* [WORK INSTRUCTIONS] Exactly as given, write out all the entries again.

[SUPPLIED ENTRIES]

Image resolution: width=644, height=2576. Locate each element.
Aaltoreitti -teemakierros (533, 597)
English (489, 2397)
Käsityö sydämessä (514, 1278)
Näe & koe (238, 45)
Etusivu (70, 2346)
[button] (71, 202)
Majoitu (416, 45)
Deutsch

[/SUPPLIED ENTRIES]

* [WRITTEN REPLY]
Image resolution: width=644, height=2576. Locate each element.
Aaltoreitti -teemakierros (533, 597)
English (489, 2397)
Käsityö sydämessä (514, 1278)
Näe & koe (238, 45)
Etusivu (70, 2346)
[button] (71, 202)
Majoitu (416, 45)
Deutsch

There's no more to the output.